━━ Text block

Children of Radium: A Buried Inheritance by Joe Dunthorne

Scribner

Review by Walter Cummins

We imagine writers doing research as individuals behind a computer screen or in a library carrel surrounded by piles of books and documents, perhaps also conducting interviews. Joe Dunthorne  went far beyond, down on hands and knees with a Geiger counter, poking sticks in the soil in search for lethal contamination that he could trace back to his great grandfather, Sigfried Merzbacher, a chemist whose work involved radioactive toothpaste and deadly chemical gasses. The quest took Dunthorne to following the footsteps of a man he never knew to sites in Germany where the Auer Chemical Company had plants and to distant areas in the mountains of Turkey.

Children of Radium is a combination of family history, detective story, World War II facts, discovery of a genocide, analysis of Sigfried’s psychology, hope for expiation, and, most strikingly, the role of Jewish scientist in the Nazi killing machine.

When Dunthorne, a novelist, began this book project, he intended to write about his grandmother, Dorothea, Sigfried’s living daughter’s escape from the Nazis. But she turned out to be a tough subject, almost defiant in her recalcitrant unwillingness to reveal information in an interview.

Still seeking a subject to write about, two years after her death he discovered a drawer in her home labeled “Family Archive.” Among medals, diplomas, and coins he came across his great grandfather’s memoir, the two thousand page product of his final decade and “the foundational text of our family history.” It’s unlikely that Dunthorne could anticipate the complex task ahead.

━━━━

### [Explore the material]
**A.** The book review describes the book as a combination of several things. List every one of them.
**B.** Reproduce the book review word for word, from "We imagine writers" up to and including "mountains of Turkey.".

━━ Provided data

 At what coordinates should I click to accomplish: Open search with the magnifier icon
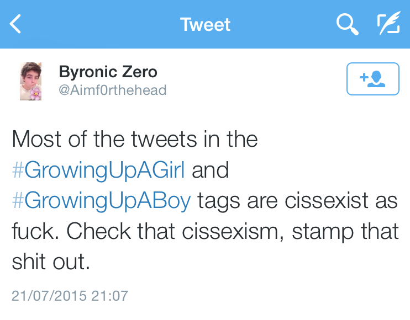tap(347, 24)
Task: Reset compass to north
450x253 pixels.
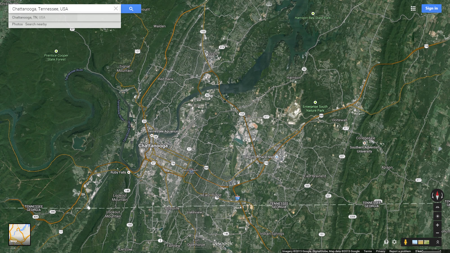Action: click(x=437, y=195)
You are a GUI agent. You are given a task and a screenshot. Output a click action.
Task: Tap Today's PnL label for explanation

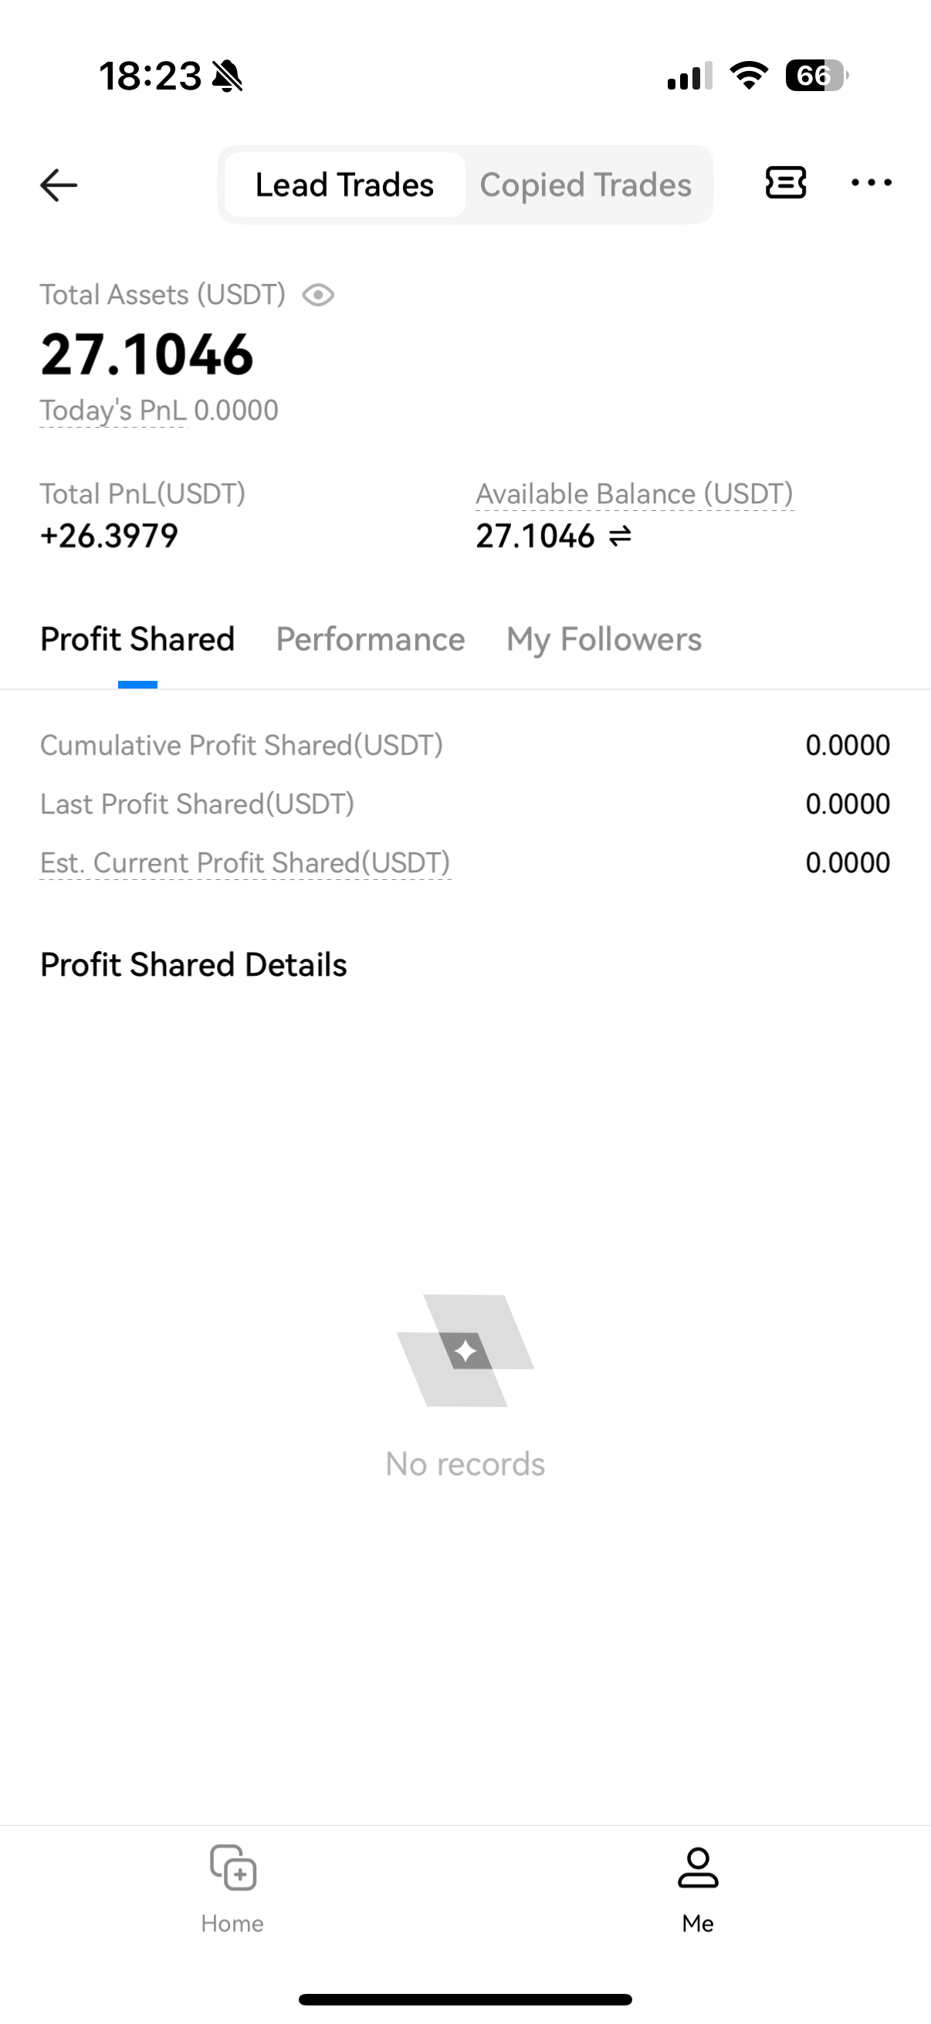pos(114,411)
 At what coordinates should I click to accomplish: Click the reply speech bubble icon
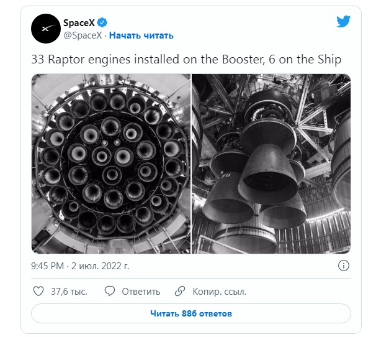(x=110, y=291)
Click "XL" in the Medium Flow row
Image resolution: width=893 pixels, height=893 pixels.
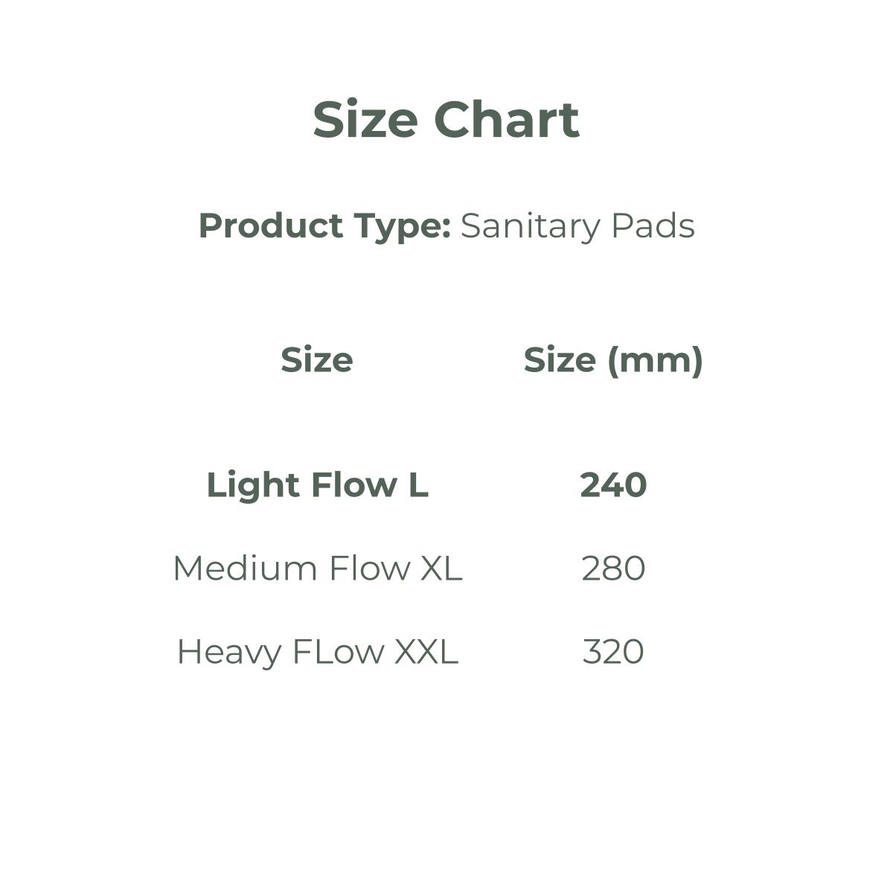point(441,569)
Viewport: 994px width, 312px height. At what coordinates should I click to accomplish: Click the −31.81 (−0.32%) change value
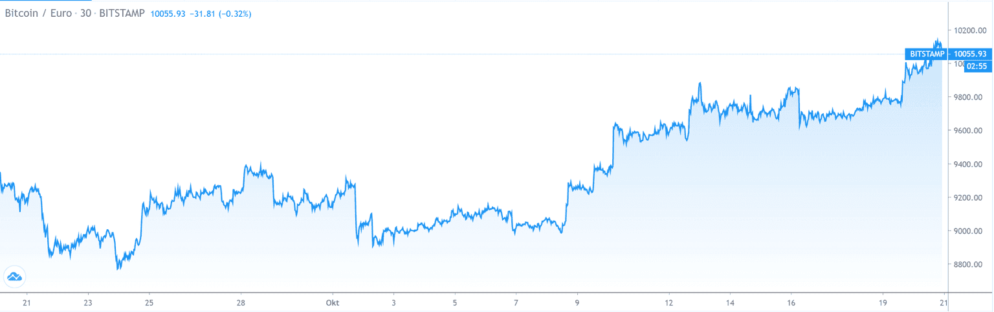click(x=219, y=12)
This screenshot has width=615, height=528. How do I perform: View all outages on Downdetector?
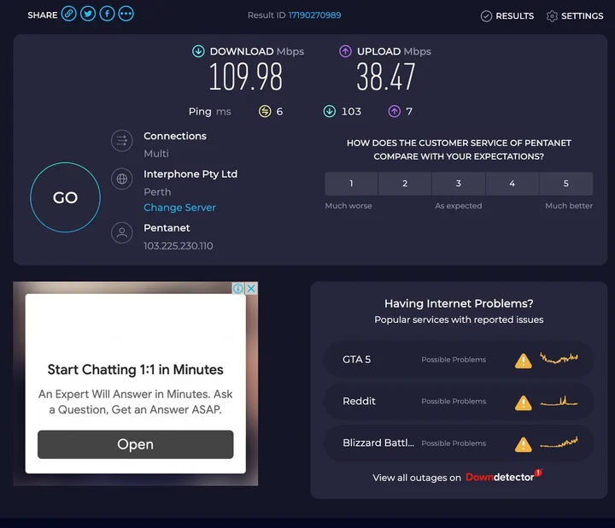458,478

━━━━

### [Problem solutions]
**A.**
- family history
- detective story
- World War II facts
- discovery of a genocide
- analysis of Sigfried's psychology
- hope for expiation
- the role of Jewish scientist in the Nazi killing machine

**B.**
We imagine writers doing research as individuals behind a computer screen or in a library carrel surrounded by piles of books and documents, perhaps also conducting interviews. Joe Dunthorne  went far beyond, down on hands and knees with a Geiger counter, poking sticks in the soil in search for lethal contamination that he could trace back to his great grandfather, Sigfried Merzbacher, a chemist whose work involved radioactive toothpaste and deadly chemical gasses. The quest took Dunthorne to following the footsteps of a man he never knew to sites in Germany where the Auer Chemical Company had plants and to distant areas in the mountains of Turkey.